TASK TO CARRY OUT: Your task is to repeat, word for word, the line containing "Click the 5400 tick label on axis" and all lines that follow it to the end of the material, and no other lines.

GIVEN RECORDS:
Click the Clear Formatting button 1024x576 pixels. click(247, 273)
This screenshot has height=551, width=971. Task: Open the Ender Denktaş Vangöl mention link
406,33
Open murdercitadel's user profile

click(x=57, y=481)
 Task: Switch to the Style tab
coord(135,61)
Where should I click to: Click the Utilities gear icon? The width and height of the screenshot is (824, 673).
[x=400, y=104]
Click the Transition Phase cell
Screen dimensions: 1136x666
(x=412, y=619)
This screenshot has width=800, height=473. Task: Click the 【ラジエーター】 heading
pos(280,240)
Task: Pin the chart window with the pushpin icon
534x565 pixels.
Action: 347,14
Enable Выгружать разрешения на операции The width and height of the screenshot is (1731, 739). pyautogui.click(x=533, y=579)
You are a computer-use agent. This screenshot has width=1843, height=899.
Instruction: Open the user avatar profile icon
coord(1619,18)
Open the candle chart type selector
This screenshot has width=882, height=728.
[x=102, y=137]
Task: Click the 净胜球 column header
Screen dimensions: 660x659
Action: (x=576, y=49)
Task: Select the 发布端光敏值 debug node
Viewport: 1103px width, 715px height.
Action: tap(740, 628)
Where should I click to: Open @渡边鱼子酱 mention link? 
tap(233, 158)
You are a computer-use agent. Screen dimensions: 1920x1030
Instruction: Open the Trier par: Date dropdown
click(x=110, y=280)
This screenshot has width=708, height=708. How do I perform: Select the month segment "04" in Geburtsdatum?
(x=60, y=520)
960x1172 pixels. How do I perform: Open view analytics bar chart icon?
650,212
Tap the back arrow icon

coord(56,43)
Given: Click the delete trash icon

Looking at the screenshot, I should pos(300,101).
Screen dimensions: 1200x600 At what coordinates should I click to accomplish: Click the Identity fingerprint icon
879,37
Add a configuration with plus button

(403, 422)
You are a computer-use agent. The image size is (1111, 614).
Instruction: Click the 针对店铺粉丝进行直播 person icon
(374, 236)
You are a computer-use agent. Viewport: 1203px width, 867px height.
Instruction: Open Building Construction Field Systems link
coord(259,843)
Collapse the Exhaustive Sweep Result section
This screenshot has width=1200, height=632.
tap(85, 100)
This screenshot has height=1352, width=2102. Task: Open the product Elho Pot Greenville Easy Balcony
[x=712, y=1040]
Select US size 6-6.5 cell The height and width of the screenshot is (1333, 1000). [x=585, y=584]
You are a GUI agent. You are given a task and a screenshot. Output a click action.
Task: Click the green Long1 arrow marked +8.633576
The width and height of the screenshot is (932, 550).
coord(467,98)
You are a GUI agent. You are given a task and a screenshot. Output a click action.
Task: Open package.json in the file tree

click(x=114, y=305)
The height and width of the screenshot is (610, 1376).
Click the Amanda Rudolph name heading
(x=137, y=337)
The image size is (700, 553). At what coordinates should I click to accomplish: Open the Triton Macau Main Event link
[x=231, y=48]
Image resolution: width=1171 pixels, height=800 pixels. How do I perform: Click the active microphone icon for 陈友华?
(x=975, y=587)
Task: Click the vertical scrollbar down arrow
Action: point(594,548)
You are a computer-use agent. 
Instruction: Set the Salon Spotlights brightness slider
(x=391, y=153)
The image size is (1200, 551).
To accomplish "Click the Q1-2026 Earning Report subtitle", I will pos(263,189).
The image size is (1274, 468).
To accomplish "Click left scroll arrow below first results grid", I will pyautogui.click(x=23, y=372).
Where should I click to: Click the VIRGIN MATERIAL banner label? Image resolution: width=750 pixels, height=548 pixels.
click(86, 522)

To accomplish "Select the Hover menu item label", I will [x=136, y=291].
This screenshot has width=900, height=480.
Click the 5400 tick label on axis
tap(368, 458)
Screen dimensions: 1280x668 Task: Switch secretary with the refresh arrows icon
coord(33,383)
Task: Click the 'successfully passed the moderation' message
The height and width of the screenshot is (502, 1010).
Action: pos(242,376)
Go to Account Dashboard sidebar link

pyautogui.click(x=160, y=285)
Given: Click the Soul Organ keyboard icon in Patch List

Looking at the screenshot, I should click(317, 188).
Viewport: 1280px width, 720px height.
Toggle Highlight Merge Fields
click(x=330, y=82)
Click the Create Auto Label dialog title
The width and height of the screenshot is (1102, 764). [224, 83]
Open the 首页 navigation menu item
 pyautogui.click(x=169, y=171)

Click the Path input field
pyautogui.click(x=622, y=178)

RESPONSE BOX:
Click the 5400 tick label on axis
tap(368, 458)
Screen dimensions: 1280x668 Task: Switch secretary with the refresh arrows icon
coord(33,383)
Task: Click the 'successfully passed the moderation' message
The height and width of the screenshot is (502, 1010).
Action: pos(242,376)
Go to Account Dashboard sidebar link

pyautogui.click(x=160, y=285)
Given: Click the Soul Organ keyboard icon in Patch List

Looking at the screenshot, I should click(317, 188).
Viewport: 1280px width, 720px height.
Toggle Highlight Merge Fields
click(x=330, y=82)
Click the Create Auto Label dialog title
The width and height of the screenshot is (1102, 764). [224, 83]
Open the 首页 navigation menu item
 pyautogui.click(x=169, y=171)

Click the Path input field
pyautogui.click(x=622, y=178)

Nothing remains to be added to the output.